Por último, los obispos de Troya y de Cirene, comisarios apostólicos delegados para examinar los hechos relativos a la santa virgen, al abrir el arca declararon haber visto el cuerpo incorrupto y de bello aspecto, y lo expusieron durante tres días a la vista de más de cuarenta mil personas llegadas de todas partes. En Roma se está tratando ahora su inclusión en el catálogo de los santos; en su momento, Gabriel, cardenal de Trejo —hermano del mencionado Antonio—, cubría los gastos para promover la causa, y las Cortes Generales del Reino de Castilla decretaron destinar a este fin cuatro mil escudos de oro. La veneración y el culto en ese lugar son sumamente fervorosos, y su fama está muy extendida por todos los reinos de España. Su glorioso sepulcro se encuentra rodeado de muchas lámparas de plata encendidas, colmado de preciosas ofrendas, y se ha depositado junto al sacristán un ajuar valioso.

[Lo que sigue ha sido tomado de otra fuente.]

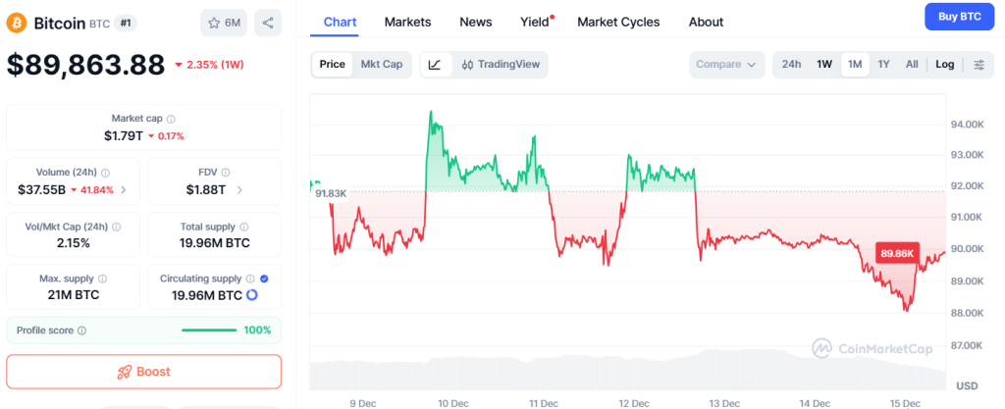This screenshot has height=409, width=1005.
Task: Click the Boost button
Action: pos(143,372)
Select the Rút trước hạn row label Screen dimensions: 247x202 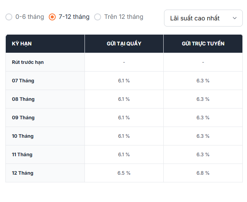point(28,62)
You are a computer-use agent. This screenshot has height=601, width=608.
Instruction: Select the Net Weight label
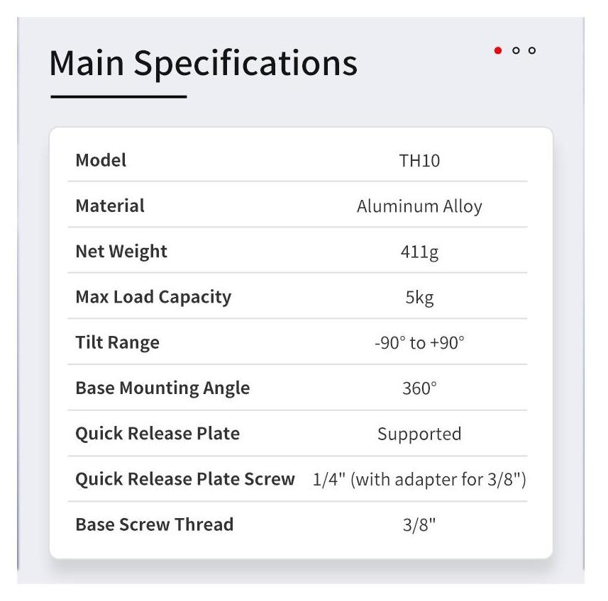point(121,252)
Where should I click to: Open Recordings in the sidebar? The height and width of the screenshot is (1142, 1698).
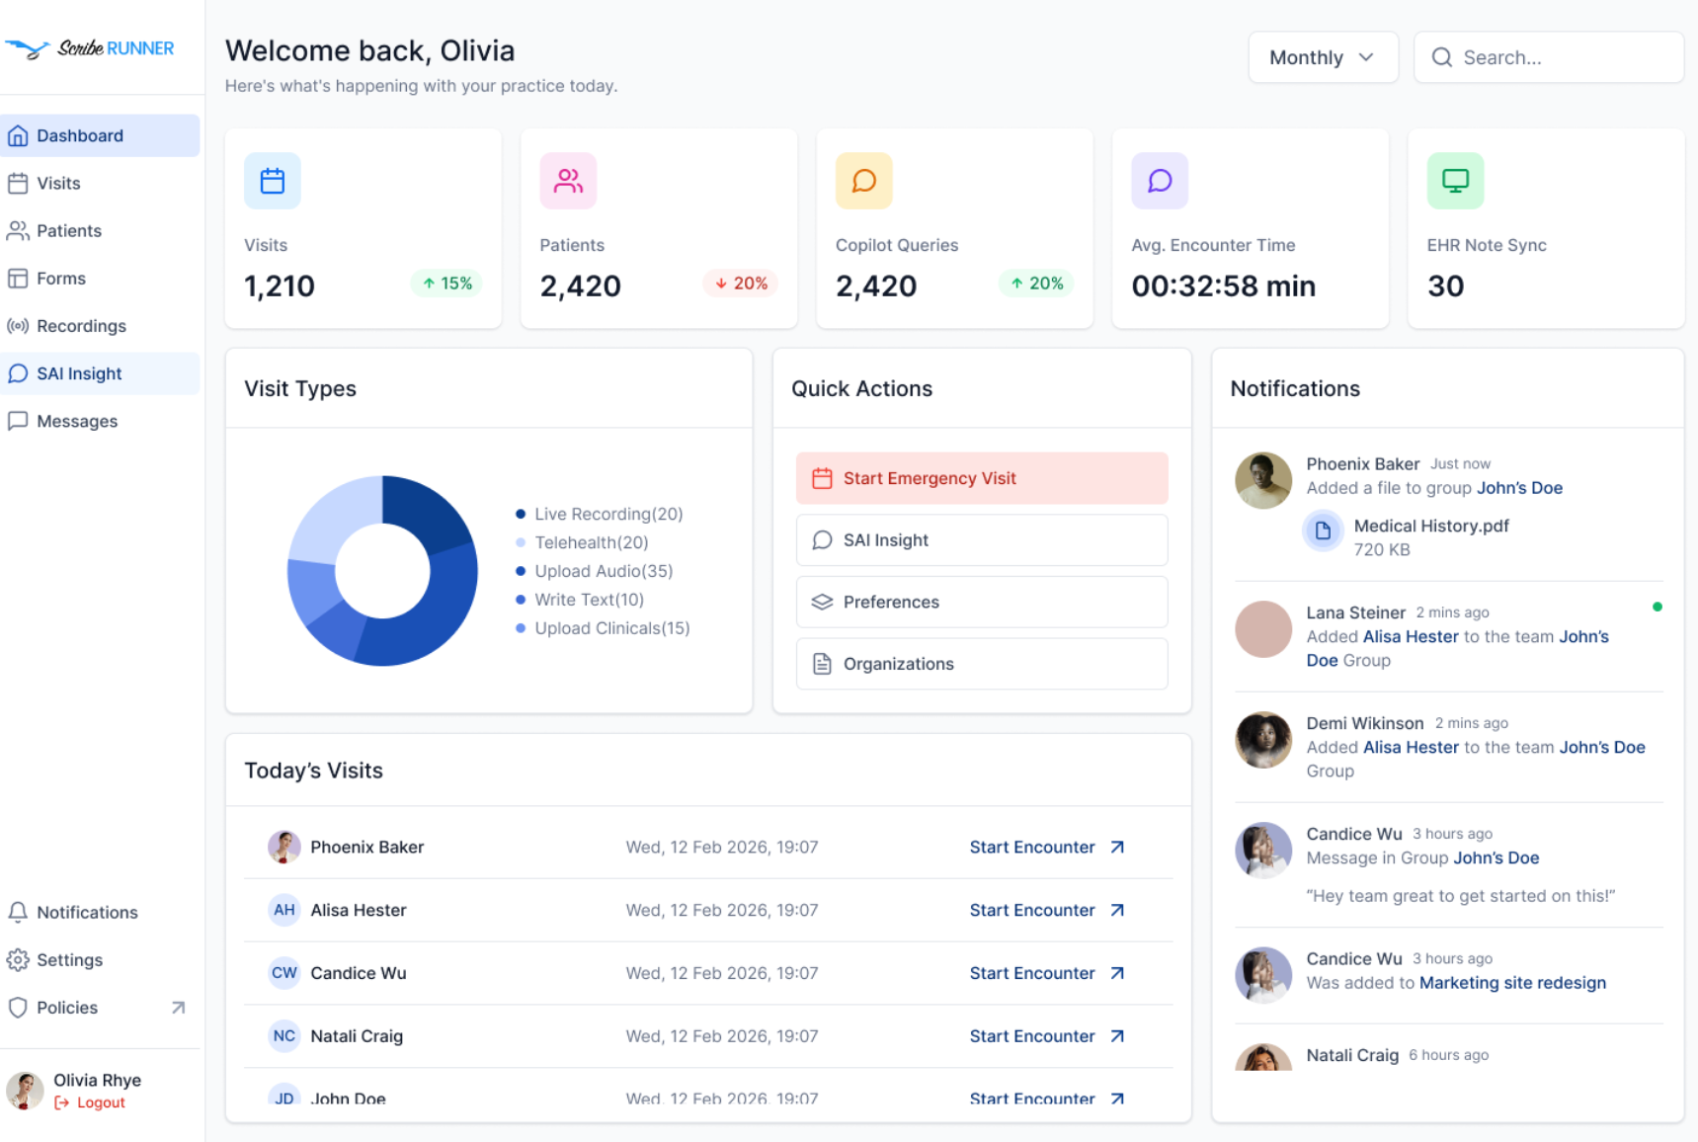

Los documentos relativos a la santidad y al proceso, enviados a Roma, contienen innumerables y grandes milagros, con toda clase de curaciones e incluso resurrecciones. De los más notables y atestiguados con firmeza da cuenta Pedro Navarro. Este fue el último en redactar los hechos de la santa virgen, haciéndolo con sabiduría y prudencia, tras haber consultado cuidadosamente los escritos de María Evangelista, a quien ya dijimos que se considera la primera en haber escrito sobre su maestra. Antonio Daza, además de lo que publicó en sus ''Crónicas'', realizó un peculiar librito que recoge su vida, aunque más con devoción que con rigor. Esto ha provocado que algunos hombres importantes formularan objeciones y emitieran juicios inexorables, en gran ofensa de tal virgen. A esto respondió con una docta apología Francisco de Sosa —que mencionamos arriba— junto con otros hombres sabios. Pero el más preciso de todos fue el mencionado Navarro. La obra de Daza, con notas añadidas de Sosa, fue traducida al italiano e incorporada por Bartolomé Cimarella como cuarta parte de sus ''Crónicas''. Francisco Gonzaga, Pedro Salazar y muchos otros autores recientes hacen mención destacada a esta virgen.
===Notas===
''[1]'' ''Codd. ipse Carolus Caesar Augustus'', es decir, Carlos I.